● Document text

###

# Expected Uniformity of a 4'' Popup Sprinkler



## effektz (Oct 11, 2019)

Hi all! Long time lurker, first time post! I had a question, in the middle of my back yard it appears that my lawn is very dry or over stressed compared to the grass surrounding it. I did a 15 minute test on the sprinklers that I believe should be distrubuting water to that area. The area that has issues begin roughly around 10ft away from this sprinkler head. I am not sure what brand sprinkler they are but they appear to be standard rainbird 16'' throw ones you find at Home Depot. If it helps understand it, this one is a half-circle pattern and there was no wind when the test was taken.

To test I placed 3 cups at 3 different distances. I placed the first one at 5ft, second at 10 ft and third one at 15ft. I ran the sprinklers for 15 minutes and measured each cup, below are the results.

5ft cup - 5/8''
10ft cup - 1/4''
15ft cup - 1/16"

Is it normal for a pop up sprinkler to have this drastic of a drop off at these distances? Should I replace the sprinkler or is this normal that a new one would make no difference? Below I've included a picture of the back yard and the red circle is where the sprinkler in question is. I appreciate the help!


----------



## dpainter68 (Apr 26, 2017)

I'm not very familiar with the uniformity of the standard pop up nozzles, but my first question would be is there another head in the middle of that dry spot spaying back to the head in question giving it head to head coverage? You may want to consider rotary nozzles if your replace it. My understanding of them is the uniformity is much better, although I haven't done an audit on mine yet.


----------



## Ware (Jan 28, 2017)

###

● Stated goal a
Output the records below verbatim, from the line containing "Viewport: 1920px width, 1080px height." down to the line containing "1920x1080 pixels. pos(18,160)", both lines included.

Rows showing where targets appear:
###

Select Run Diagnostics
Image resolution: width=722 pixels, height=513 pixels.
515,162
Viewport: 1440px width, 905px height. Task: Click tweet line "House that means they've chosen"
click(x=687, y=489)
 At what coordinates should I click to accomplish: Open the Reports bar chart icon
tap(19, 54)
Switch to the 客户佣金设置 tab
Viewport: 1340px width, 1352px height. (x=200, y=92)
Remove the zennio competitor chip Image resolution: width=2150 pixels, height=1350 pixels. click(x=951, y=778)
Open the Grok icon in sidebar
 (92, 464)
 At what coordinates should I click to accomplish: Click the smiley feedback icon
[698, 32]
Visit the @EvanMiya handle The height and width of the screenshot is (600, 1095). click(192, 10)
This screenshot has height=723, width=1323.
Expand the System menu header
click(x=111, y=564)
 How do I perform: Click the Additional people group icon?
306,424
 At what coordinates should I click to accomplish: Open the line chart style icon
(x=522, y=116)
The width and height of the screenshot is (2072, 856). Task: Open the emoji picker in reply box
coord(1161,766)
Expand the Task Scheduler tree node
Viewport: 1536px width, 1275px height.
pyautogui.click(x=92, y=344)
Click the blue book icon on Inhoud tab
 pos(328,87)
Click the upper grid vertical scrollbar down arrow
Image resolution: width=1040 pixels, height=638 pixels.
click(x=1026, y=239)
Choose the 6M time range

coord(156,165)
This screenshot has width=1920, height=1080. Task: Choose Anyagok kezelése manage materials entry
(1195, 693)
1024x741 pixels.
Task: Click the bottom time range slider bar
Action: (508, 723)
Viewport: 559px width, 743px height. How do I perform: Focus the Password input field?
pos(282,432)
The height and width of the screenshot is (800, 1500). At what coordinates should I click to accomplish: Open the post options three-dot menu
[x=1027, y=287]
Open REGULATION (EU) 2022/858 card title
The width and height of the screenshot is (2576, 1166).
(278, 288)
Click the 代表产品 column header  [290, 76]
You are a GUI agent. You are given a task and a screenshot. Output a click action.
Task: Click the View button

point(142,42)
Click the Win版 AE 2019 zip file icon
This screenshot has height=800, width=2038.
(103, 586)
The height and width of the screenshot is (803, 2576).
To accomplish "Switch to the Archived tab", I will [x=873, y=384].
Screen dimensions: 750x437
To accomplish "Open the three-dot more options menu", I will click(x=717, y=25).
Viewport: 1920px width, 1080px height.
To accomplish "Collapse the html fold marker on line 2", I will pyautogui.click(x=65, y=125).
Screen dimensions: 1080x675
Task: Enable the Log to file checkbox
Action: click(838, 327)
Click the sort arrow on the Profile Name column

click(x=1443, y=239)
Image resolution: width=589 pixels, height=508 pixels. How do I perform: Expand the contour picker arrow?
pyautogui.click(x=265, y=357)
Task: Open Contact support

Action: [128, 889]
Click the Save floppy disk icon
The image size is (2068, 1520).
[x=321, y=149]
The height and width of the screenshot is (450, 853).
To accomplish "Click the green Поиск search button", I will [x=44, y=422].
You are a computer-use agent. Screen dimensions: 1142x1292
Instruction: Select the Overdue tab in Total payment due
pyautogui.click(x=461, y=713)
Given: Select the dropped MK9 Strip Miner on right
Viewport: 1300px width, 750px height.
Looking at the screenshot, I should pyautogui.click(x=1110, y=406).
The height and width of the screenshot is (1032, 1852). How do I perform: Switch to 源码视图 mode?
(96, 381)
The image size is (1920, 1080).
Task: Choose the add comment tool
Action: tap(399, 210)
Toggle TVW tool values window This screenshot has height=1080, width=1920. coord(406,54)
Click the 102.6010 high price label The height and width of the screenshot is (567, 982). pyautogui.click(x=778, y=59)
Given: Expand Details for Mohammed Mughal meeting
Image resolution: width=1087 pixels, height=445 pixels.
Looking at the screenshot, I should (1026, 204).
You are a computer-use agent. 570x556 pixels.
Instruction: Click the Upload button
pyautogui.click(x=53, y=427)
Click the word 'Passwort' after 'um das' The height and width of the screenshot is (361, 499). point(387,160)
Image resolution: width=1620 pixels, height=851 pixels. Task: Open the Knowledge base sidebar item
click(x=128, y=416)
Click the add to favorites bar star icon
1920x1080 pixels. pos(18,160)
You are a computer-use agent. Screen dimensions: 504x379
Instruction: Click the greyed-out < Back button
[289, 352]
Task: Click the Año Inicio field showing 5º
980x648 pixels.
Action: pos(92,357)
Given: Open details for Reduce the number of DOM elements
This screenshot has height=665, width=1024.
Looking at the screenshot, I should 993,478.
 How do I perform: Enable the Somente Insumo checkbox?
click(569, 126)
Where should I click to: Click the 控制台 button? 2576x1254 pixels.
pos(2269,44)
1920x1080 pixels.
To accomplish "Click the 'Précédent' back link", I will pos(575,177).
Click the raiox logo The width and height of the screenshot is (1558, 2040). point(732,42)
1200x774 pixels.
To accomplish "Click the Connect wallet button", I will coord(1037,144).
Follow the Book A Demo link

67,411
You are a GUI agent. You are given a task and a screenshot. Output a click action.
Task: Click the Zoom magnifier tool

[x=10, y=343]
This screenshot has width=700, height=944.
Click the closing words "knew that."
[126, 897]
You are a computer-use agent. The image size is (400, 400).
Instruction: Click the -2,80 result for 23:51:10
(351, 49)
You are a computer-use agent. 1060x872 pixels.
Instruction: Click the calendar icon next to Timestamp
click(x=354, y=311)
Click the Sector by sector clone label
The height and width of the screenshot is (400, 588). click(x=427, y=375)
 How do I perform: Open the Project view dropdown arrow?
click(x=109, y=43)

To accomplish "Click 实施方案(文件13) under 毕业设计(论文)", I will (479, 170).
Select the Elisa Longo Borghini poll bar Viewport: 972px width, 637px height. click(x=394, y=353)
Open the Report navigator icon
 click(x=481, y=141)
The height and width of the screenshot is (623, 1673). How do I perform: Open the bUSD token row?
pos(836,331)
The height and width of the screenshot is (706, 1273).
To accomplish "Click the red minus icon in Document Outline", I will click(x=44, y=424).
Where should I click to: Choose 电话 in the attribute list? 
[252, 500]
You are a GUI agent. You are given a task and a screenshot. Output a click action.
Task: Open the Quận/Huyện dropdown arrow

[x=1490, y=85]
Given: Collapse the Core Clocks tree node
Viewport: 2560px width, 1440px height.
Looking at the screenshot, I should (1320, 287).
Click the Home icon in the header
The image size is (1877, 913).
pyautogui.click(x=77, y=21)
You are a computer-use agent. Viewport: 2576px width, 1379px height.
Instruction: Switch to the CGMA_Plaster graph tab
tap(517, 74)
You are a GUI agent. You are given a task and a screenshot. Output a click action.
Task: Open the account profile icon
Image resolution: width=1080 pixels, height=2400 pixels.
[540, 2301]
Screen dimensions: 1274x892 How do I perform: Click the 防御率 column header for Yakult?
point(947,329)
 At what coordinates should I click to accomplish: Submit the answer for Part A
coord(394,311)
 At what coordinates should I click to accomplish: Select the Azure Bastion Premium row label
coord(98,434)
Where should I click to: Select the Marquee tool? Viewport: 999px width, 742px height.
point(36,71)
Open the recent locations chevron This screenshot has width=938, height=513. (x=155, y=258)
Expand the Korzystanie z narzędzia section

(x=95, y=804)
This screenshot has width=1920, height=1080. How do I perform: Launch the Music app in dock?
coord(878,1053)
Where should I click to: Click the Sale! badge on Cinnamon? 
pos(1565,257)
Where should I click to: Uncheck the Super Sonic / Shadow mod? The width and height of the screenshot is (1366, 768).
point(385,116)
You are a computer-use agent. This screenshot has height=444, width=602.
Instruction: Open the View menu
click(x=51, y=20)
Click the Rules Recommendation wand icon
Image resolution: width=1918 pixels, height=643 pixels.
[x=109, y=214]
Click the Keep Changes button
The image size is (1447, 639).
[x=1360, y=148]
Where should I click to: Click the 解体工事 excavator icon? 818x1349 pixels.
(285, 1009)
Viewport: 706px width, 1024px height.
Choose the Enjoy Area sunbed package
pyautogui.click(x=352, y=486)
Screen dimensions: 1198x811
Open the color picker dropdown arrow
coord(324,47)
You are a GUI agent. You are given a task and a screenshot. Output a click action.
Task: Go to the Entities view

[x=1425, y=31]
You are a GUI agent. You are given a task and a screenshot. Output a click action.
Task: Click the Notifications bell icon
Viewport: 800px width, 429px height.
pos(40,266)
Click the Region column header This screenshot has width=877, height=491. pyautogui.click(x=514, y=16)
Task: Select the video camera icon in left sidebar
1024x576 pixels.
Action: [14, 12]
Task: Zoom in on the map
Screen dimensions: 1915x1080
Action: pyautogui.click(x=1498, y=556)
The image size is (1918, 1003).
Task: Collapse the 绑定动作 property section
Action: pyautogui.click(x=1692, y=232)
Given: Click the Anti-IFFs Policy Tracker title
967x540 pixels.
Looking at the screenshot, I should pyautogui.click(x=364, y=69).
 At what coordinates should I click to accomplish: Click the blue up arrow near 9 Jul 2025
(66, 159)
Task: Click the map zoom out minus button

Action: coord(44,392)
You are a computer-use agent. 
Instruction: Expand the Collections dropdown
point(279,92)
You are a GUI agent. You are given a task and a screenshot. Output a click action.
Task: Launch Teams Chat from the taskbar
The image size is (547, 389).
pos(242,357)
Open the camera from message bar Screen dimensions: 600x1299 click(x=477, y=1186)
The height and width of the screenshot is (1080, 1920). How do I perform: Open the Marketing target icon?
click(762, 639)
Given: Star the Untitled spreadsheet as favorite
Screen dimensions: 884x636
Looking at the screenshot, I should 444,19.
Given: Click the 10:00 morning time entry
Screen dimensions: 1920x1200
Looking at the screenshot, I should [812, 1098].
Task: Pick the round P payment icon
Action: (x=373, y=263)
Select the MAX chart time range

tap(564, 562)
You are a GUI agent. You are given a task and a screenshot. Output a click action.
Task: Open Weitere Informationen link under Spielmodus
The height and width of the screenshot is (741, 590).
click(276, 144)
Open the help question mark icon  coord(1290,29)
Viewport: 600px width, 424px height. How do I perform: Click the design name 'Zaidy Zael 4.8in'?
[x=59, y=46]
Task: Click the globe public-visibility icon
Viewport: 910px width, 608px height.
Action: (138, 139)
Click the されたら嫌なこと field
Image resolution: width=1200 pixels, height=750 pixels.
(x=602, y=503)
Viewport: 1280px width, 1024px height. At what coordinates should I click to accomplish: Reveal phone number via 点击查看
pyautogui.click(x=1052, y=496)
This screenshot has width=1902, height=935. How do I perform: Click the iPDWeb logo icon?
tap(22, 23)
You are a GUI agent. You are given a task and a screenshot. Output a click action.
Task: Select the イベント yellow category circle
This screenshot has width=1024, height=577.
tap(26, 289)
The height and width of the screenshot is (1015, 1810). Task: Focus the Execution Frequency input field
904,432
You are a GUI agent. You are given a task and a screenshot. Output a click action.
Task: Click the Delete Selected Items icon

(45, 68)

###

● Stated goal b
From the sprinkler uniformity thread, return everything from "To test I placed" down to "appreciate the help!" verbatim.

● Response a
Viewport: 1920px width, 1080px height.
To accomplish "Collapse the html fold marker on line 2", I will pyautogui.click(x=65, y=125).
Screen dimensions: 1080x675
Task: Enable the Log to file checkbox
Action: click(838, 327)
Click the sort arrow on the Profile Name column

click(x=1443, y=239)
Image resolution: width=589 pixels, height=508 pixels. How do I perform: Expand the contour picker arrow?
pyautogui.click(x=265, y=357)
Task: Open Contact support

Action: [128, 889]
Click the Save floppy disk icon
The image size is (2068, 1520).
[x=321, y=149]
The height and width of the screenshot is (450, 853).
To accomplish "Click the green Поиск search button", I will [x=44, y=422].
You are a computer-use agent. Screen dimensions: 1142x1292
Instruction: Select the Overdue tab in Total payment due
pyautogui.click(x=461, y=713)
Given: Select the dropped MK9 Strip Miner on right
Viewport: 1300px width, 750px height.
Looking at the screenshot, I should pyautogui.click(x=1110, y=406).
The height and width of the screenshot is (1032, 1852). How do I perform: Switch to 源码视图 mode?
(96, 381)
The image size is (1920, 1080).
Task: Choose the add comment tool
Action: tap(399, 210)
Toggle TVW tool values window This screenshot has height=1080, width=1920. coord(406,54)
Click the 102.6010 high price label The height and width of the screenshot is (567, 982). pyautogui.click(x=778, y=59)
Given: Expand Details for Mohammed Mughal meeting
Image resolution: width=1087 pixels, height=445 pixels.
Looking at the screenshot, I should (1026, 204).
You are a computer-use agent. 570x556 pixels.
Instruction: Click the Upload button
pyautogui.click(x=53, y=427)
Click the word 'Passwort' after 'um das' The height and width of the screenshot is (361, 499). point(387,160)
Image resolution: width=1620 pixels, height=851 pixels. Task: Open the Knowledge base sidebar item
click(x=128, y=416)
Click the add to favorites bar star icon
1920x1080 pixels. pos(18,160)

● Response b
To test I placed 3 cups at 3 different distances. I placed the first one at 5ft, second at 10 ft and third one at 15ft. I ran the sprinklers for 15 minutes and measured each cup, below are the results.

5ft cup - 5/8''
10ft cup - 1/4''
15ft cup - 1/16"

Is it normal for a pop up sprinkler to have this drastic of a drop off at these distances? Should I replace the sprinkler or is this normal that a new one would make no difference? Below I've included a picture of the back yard and the red circle is where the sprinkler in question is. I appreciate the help!